• Saved entries:
---+---
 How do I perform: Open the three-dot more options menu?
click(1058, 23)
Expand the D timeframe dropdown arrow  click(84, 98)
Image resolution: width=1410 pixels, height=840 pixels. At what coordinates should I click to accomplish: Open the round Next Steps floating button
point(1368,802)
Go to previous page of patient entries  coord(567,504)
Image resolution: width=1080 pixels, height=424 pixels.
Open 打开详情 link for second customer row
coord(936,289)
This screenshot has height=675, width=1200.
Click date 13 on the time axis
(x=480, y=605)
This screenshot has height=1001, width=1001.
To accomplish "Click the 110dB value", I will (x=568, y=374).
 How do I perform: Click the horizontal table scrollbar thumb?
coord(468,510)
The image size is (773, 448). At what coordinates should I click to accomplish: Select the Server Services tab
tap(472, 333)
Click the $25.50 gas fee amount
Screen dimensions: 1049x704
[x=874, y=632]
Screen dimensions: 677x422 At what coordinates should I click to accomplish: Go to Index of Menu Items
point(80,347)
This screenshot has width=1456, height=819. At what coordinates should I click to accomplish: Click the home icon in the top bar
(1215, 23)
---+---
• What is required: Using the records above, please repeat the line with "Click date 13 on the time axis" and every line after it exactly, and give no other text.

• Written response:
Click date 13 on the time axis
(x=480, y=605)
This screenshot has height=1001, width=1001.
To accomplish "Click the 110dB value", I will (x=568, y=374).
 How do I perform: Click the horizontal table scrollbar thumb?
coord(468,510)
The image size is (773, 448). At what coordinates should I click to accomplish: Select the Server Services tab
tap(472, 333)
Click the $25.50 gas fee amount
Screen dimensions: 1049x704
[x=874, y=632]
Screen dimensions: 677x422 At what coordinates should I click to accomplish: Go to Index of Menu Items
point(80,347)
This screenshot has width=1456, height=819. At what coordinates should I click to accomplish: Click the home icon in the top bar
(1215, 23)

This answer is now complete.